Poco más de tres mil pequeños comercios que operan principalmente en la modalidad de puestos semifijos y ambulantes, que prácticamente tienen sus permisos vencidos porque desde el primer trimestres del año suspendieron actividades, los propietarios ya tratan de reincorporarse a la vendimia y han saturado las oficinas de Concertación Social.
Supervisión
Roberto Mier, responsable del área, explica que la actividad comercial que regulan las autoridades locales ha tenido un comportamiento muy complicado durante la emergencia sanitaria, porque la mayoría dejó de trabajar, o al menos dejaron de mantener vigente el permiso que necesitan para eso.
Por comunicación con ellos y la supervisión que se hace en las áreas que tienen permitidas para vender, se dieron cuenta que muchos efectivamente cerraron sus puestos, incluso hubo quienes los retiraron, se llevaron su actividad a su propio domicilio ante el riesgo de enfermar en el trayecto o en la atención a los clientes.
Por otra parte, en muchas viviendas se abrieron comercios de todo tipo ante el crecimiento del desempleo, pero no todos solicitan autorización oficial, dan por hecho que están en su casa y no es necesario.
Retorno
Ahora con el regreso de gran parte de las actividades productivas, el comercio informal ha comenzado a reactivarse poco a poco, han comenzado a revalidad sus permisos para colocarse en áreas públicas.

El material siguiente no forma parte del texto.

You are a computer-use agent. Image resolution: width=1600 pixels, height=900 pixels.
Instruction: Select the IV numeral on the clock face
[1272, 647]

Ya que se trata de una situación de autoempleo, de personas que buscan ganarse el sustento familiar de una forma sana y honesta, se les está apoyando pero se les pide que tengan un poco de paciencia porque están saturados de petición de permisos, ya que no se trata sólo de firmarles o sellarles una boleta, sino que tienen que verificar que en el lugar que proponen para ponerse a trabajar, no afecten a terceros.